Jimin considers it – how Yoongi has treated him thus far, how Yoongi treats the other gods that visit his domain. How he tolerates Taehyung and Jeongguk’s teasing and loud nature, how he sits and drinks with Namjoon and Seokjin, how he provides Jimin with the space he wants.

In the short time he’s spent in the palace, Jimin has yet to heed the God of Winter’s wish. He flits out of the room once Yoongi enters. But it wasn’t as if Jimin was scared, perhaps just… weary.
“And I see it too,” Namjoon says.
“Take it as it is, Jimin,” Seokjin says. “You have been received by perhaps one of the most feared gods of the realm.”




But despite the honour and the care and the gifts – Jimin was lonely. Even Taehyung and Jeongguk’s bright laughter and Seokjin and Namjoon’s comforting presence fail to bring Jimin the warmth that he so desperately misses.

The nights are long in the Country of Ice, the sun sets as quickly as it rises, and the darkness encloses him, surrounding him constantly. The halls were always so dark, and the oil lamps that he carried around brought little light. Though filled with the comforts of material wealth, his room does not bring him comfort in the heart.  

At night, he buries himself deep underneath the covers, but even then, the coldness of the country seeps through his skin.

It becomes harder and harder to sleep. The quiet pushes Jimin deeper and deeper into his own thoughts, and the cold did not help.

So, he slowly climbs out of bed and pulls the blankets with him, taking the oil lamp as he searches for the company of someone other than the servants who said little else but ‘yes, sir’ and ‘no, sir’ and ‘can I get you anything else, sir.’

He looks for Yoongi, and he wasn’t surprised to hear that the God of Winter was in his study.

Yoongi’s study was located in the highest tower of the palace, and after a hefty hike up the stairs, Jimin stands in front of the double ivory doors, taking a moment to catch his breath – and catch his courage before he knocks softly on the doorframe.

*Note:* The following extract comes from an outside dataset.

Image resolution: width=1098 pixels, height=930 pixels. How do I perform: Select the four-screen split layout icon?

“Come in,” comes the god’s gruff voice.

Jimin slowly pulls open the door, cautiously peeking inside.

The room was airy, and he could feel the chill of being outdoors striking him as soon as the door was wide enough.
But despite it being nighttime, the room was surprisingly bright, with the open windows letting in the light of the moon as it reflected the sparkle of snow.

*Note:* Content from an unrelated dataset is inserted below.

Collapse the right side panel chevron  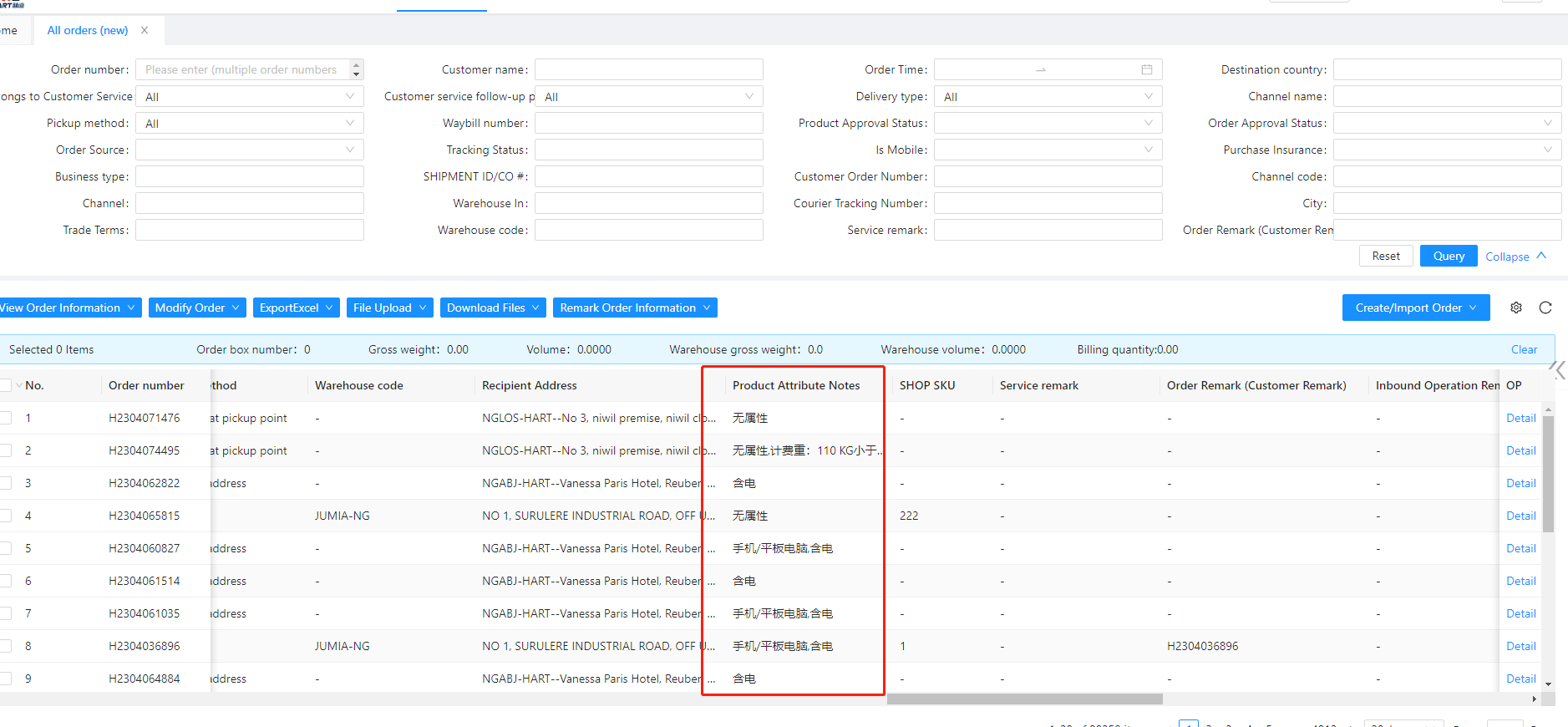pyautogui.click(x=1558, y=369)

Yoongi glances up from his books, eyes widening when he sees Jimin.

“Little flower,” Yoongi says, “what a surprise, is something amiss?”

Jimin shakes his head, biting his lips.

“Could I – could I come in?" 

“Certainty, little flower,” Yoongi says. Jimin enters and finds that Yoongi already has the company of a great, white wolf splayed out underneath the window. It sits upon its front legs when Jimin enters. The mortal boy unconsciously shuffles closer to Yoongi, hands growing white with the strength of his grip on the handle of the oil lamp.

“That is my Familiar, Holly,” Yoongi says, “She’s harmless to you.”

 The wolf snorts, laying back down.

“She’s beautiful,” Jimin says, pulling the blanket tighter.

“Light the hearth,” Yoongi orders the servant, who had followed Jimin up the stairs. “Close the windows and get him something warmer.”

Jimin could feel Yoongi’s eyes follow him as he sits in the chair by the fireplace, quietly thanking the servant who draped more furs and blankets over the chair. It was silent as Jimin curls up in the chair, eyes settling on the tendrils of smoke and flames that curl up from the hearth.

“What brings you here?” Yoongi asks.

“You asked for my company, didn’t you?” Jimin replies.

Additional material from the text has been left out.